La ley de renta antigua es un término aplicado a los contratos de renta realizados antes del 9 de mayo de 1985. Se rigen por la ley de arrendamientos urbanos de 1964 aún en la actualidad. Aunque ha sufrido algunos cambios, con la ley de arrendamientos de 1994 y el decreto Boyer. Estos contratos establecen dos condiciones muy peculiares para los arrendados.

Su primera condición establecía que el contrato realizado era prorrogable hasta la muerte del arrendado, mientras que la segunda estipula que el conyugue, hijos u otros familiares podrían optar al contrato tras su muerte, obteniendo las mismas condiciones y derechos sobre la vivienda que habían sido acordados previamente.

La ley de alquileres de renta antigua se originó debido a que en esa época era muy difícil obtener recursos económicos. Fue una temporada de crisis donde se buscaba proteger a los inquilinos dotándolos de una serie extensa de derechos. El gobierno propuso estas leyes a fin de evitar que la situación del país alcanzara puntos peores.
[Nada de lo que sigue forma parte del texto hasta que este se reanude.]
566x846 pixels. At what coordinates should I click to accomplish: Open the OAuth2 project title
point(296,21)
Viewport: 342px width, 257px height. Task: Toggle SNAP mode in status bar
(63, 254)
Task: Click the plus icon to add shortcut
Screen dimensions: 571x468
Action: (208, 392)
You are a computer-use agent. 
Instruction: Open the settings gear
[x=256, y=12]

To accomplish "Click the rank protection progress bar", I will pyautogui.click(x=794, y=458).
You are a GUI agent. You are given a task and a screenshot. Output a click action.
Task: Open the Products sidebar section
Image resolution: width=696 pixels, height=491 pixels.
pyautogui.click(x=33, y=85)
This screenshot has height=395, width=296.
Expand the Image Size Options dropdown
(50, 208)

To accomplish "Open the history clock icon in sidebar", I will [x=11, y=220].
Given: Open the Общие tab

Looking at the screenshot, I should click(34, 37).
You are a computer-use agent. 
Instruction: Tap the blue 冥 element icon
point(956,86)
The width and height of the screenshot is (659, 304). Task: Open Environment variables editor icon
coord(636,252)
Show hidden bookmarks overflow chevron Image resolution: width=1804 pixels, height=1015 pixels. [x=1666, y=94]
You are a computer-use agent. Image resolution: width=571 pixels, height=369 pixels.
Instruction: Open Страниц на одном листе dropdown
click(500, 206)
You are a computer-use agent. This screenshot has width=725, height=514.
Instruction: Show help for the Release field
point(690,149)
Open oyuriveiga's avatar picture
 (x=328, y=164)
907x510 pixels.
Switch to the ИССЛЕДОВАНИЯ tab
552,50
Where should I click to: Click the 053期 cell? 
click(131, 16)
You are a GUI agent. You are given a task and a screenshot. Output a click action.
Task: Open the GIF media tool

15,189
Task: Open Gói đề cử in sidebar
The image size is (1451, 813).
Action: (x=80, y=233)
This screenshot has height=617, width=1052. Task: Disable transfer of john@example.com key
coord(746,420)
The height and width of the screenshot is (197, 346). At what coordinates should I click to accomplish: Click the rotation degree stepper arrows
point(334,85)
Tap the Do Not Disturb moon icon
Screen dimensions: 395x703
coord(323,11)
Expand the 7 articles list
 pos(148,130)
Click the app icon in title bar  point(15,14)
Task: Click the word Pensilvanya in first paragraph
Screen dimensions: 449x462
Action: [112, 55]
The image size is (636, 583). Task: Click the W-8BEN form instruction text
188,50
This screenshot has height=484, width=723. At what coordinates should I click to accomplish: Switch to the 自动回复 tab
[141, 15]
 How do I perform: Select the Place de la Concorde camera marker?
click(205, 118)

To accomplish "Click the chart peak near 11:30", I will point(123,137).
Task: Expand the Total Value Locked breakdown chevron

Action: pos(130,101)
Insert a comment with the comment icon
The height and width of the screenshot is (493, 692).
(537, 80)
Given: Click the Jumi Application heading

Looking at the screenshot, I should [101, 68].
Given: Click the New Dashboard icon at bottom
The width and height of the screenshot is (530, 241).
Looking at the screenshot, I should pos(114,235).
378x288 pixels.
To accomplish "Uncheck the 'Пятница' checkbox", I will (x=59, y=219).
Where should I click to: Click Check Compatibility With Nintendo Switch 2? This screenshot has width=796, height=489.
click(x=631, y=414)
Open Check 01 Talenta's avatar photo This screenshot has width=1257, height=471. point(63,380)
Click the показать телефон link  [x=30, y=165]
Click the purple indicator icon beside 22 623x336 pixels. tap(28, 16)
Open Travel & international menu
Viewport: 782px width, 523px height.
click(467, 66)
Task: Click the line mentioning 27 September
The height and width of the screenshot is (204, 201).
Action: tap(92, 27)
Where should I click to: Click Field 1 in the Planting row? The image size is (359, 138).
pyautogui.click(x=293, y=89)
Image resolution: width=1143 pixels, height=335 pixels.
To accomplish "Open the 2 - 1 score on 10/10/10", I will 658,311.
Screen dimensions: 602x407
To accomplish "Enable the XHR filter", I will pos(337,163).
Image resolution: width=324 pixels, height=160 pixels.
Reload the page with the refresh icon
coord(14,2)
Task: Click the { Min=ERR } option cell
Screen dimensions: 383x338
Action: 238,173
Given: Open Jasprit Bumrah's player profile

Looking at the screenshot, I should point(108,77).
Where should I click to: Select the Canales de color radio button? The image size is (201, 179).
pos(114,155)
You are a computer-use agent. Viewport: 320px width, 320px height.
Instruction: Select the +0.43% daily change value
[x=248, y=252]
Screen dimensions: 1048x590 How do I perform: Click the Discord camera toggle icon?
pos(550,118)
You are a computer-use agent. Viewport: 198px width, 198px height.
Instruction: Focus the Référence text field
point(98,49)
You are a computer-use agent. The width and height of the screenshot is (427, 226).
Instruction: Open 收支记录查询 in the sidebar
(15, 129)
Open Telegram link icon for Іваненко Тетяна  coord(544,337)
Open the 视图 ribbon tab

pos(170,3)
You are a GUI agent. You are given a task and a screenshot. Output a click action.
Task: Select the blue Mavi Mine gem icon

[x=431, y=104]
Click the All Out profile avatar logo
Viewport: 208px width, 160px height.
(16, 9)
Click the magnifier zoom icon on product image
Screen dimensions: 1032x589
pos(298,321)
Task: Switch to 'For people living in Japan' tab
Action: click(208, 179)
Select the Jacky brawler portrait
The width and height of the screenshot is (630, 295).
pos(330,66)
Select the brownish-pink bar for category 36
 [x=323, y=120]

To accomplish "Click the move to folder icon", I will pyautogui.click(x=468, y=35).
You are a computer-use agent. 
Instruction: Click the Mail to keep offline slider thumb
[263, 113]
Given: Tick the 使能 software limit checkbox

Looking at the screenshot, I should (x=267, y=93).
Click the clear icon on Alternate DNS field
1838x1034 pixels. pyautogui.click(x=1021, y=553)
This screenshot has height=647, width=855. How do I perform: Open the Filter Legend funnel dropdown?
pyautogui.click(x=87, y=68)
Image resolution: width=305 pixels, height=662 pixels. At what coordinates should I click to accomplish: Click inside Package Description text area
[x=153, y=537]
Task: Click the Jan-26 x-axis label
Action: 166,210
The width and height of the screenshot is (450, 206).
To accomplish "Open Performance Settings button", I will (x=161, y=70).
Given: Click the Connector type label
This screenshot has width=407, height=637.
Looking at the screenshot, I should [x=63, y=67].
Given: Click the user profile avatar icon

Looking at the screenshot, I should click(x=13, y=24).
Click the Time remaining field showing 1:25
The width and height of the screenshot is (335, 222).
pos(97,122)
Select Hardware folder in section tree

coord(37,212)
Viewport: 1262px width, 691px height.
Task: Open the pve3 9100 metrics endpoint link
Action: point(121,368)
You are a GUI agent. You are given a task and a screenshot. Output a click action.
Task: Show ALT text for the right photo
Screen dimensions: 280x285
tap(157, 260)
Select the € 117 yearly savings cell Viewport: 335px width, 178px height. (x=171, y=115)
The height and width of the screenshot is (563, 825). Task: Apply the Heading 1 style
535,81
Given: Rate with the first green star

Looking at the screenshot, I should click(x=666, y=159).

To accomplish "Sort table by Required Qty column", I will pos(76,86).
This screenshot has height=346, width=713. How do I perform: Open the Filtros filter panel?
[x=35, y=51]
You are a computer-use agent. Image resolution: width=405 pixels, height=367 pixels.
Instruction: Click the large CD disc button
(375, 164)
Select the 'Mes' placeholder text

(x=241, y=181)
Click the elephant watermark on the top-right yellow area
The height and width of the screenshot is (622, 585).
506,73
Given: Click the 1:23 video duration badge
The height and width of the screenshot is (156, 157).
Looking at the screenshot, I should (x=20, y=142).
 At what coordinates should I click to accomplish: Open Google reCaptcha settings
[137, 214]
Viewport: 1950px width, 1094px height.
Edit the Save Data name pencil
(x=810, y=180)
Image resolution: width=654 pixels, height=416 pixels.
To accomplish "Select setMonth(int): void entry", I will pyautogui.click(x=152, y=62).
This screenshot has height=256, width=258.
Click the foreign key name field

Decreto Boyer de renta antigua

La ley de renta antigua se intentó modificar con el decreto Boyer a fin de velar por los arrendatarios. Dicho cambio pretendía eliminar las prorrogas forzadas con las que tenían que lidiar algunos arrendatarios, las cuales causaban problemas entre las partes, ya que los costes estaban muy desfasados.

Con este nuevo estatuto la prórroga legal quedaba eliminada y los propietarios no estaban obligados a esta. De modo que solo se debía mantener el tiempo estipulado en el contrato convenido entre ambas partes. Además, en caso de iniciar un nuevo alquiler, el mismo se basaba en las normas del mercado actual. Sin embargo, este decreto no eliminó los contratos bajo la antigua ley.

ley de renta antigua

Ley de arrendamientos urbanos (LAU 1994)

La LAU de 1994 buscaba compensar la situación que se había presentado durante muchos años con los arriendos.  Esta ley entró en vigor el 1 de enero de 1995 en todo el territorio nacional. Marcando un fin a las prórrogas indefinidas y a las tasas de alquiler sumamente bajas, siendo este un acontecimiento de suma importancia para todos los arrendatarios.

La nueva ley de arrendamientos marcaba el fin de las subrogaciones en la mayoría de casos para locales el 1 de enero de 2015. Con algunas excepciones en casos donde existiese un traspaso en los 10 años anteriores a la promulgación de la legislación. En estos escenarios los arrendados contarían con otros 5 años para el fin del contrato.

Del mismo modo, en la segunda disposición se estipula la finalización de los contratos de viviendas. Donde, pese a que se finalizan los plazos adicionales, aún puede extenderse el contrato en ciertos casos. Aunque siguen viéndose de cierta forma modificados por la promulgación de esta ley.

Derechos de los propietarios de renta antigua

La ley de renta antigua de 1964 buscaba en gran manera proteger al inquilino ante la crisis.  Mientras que la LAU de 1994 intentaba corregir la situación de los propietarios sin perjudicar a los arrendados, aplicando distintas medidas donde el dueño pudiese obtener más beneficios de su vivienda.

Gracias a esta ordenanza los propietarios tienen el derecho de actualizar gradualmente los precios del alquiler. Además el arrendador es dotado con el derecho de poder repercutir en el IBI del inquilino. Del mismo modo se establece un tiempo mínimo de estancia en la vivienda para subrogar el contrato.

En caso de que se requiera la vivienda, plantea condiciones para la anulación del contrato. Por ejemplo, situaciones donde el arrendado no resida en la casa por un periodo mayor a 6 meses, Oose compruebe que el mismo tiene otro domicilio propio donde pueda permanecer. También será suficiente motivo para la anulación si fuese necesario que la propiedad deba ser demolida.

Derechos de los inquilinos y subrogación del alquiler

La legislación de 1994 también definía derechos para los alquilados a fin de no desampararlos. Esta ley no eliminaba el derecho de los inquilinos a subrogar el alquiler pero sí les establecía condiciones. El conyuge o los hijos del titular podrían acceder al contrato cuando él falleciera. Aunque ellos deberían haber vivido en el domicilio un tiempo igual o mayor a dos años.

Esto se verá limitado en caso de que para el momento de la entrada en vigor de la ley ya existieran otras 2 prórrogas. Cuando no existan hijos ni pareja podrán optar por el contrato los padres del titular. Sin embargo, las condiciones para su ascendencia amplían un poco el rango de tiempo requerido. Necesitando como tiempo mínimo de estadía en el domicilio un periodo de 3 años.